Peabody Energy Corporation is one of the biggest energy companies in the world. Its main business is coal mining and it conducts extensive operations in the United States and in Australia. Peabody had been hit by declining coal prices both for thermal coal and also for metallurgical coal used for steel making, especially due to the declining demand from China.
On 13 April 2016, Peabody filed for Chapter 11 bankruptcy protection in the Bankruptcy Court of the Eastern district of Missouri. This had the effect of staying the enforcement of debts due by the Corporation and its subsidiaries (“the Group). One of its subsidiaries is Peabody Holding (Gibraltar) Limited (“Holdings”), a company incorporated in Gibraltar whose shares are held by two Delaware companies, also part of the Group and which also filed for Chapter 11.
The Group in Chapter 11 entered an agreement with a syndicate of lenders to provide the Group with working capital. The agreement is titled ‘Superpriority Secured Debtor-In-Possession Credit Agreement’. The agreement enables the lenders to obtain super priority over all other secured lenders to the Group.
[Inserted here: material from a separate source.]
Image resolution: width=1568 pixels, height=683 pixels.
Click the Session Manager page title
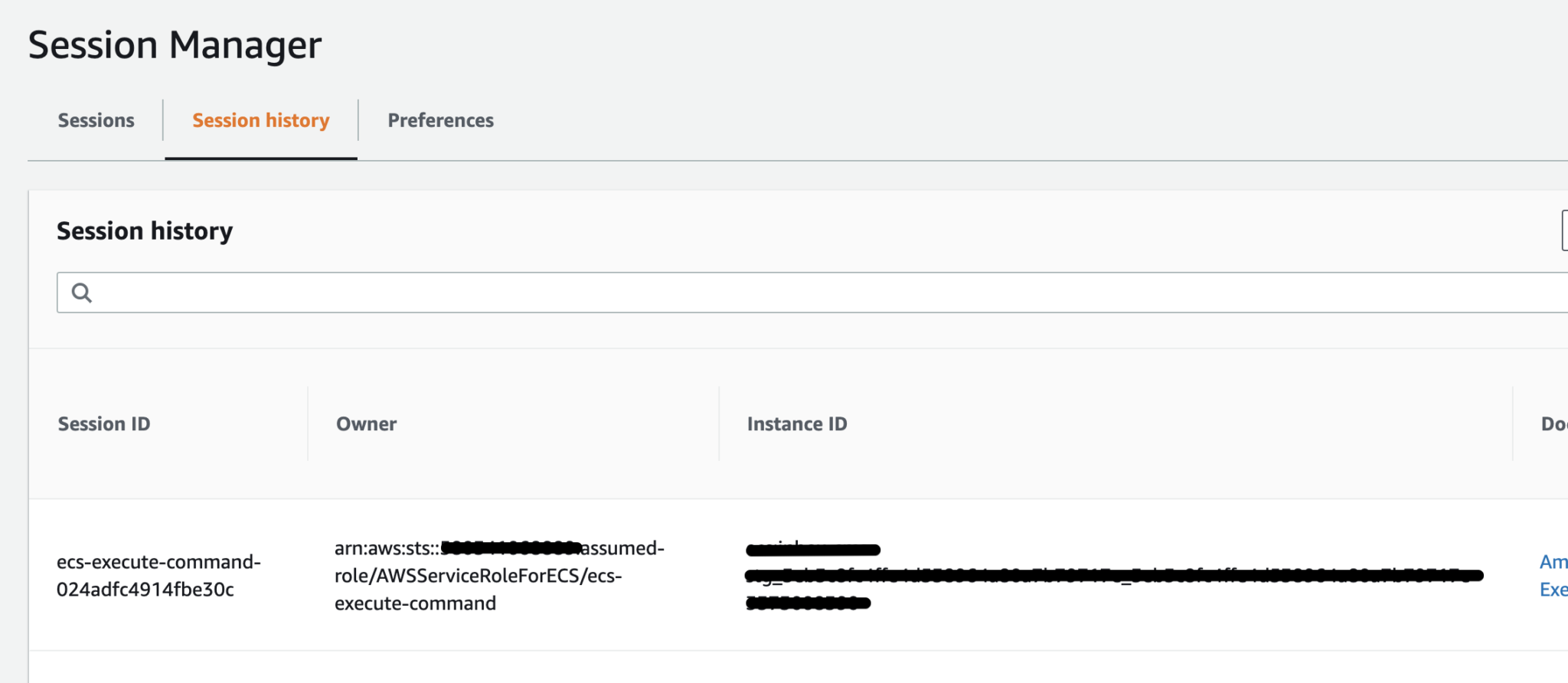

The agreement is vital for the ability of the Group to continue in business and Holdings was pivotal to the agreement by owning the assets over which security would be granted to the syndicate.
Holdings applied to the Supreme Court of Gibraltar for recognition of the United States bankruptcy proceedings as the main insolvency proceedings for the purposes of the Insolvencies (Cross Border Insolvencies) Regulations 2014, which is the Gibraltarian legislation giving effect to the UNCITRAL model law on cross border insolvency.
A “foreign main proceeding” is defined as “a foreign proceeding taking place in the country where the debtor has the centre of his main interests.” Regulation 21 provides that a foreign main proceeding will govern the execution against the debtor’s property within Gibraltar and any right to transfer, encumber or otherwise dispose of any property in the debtor within Gibraltar. Therefore, establishing the centre of main interest (“COMI”) of Holdings was the key issue.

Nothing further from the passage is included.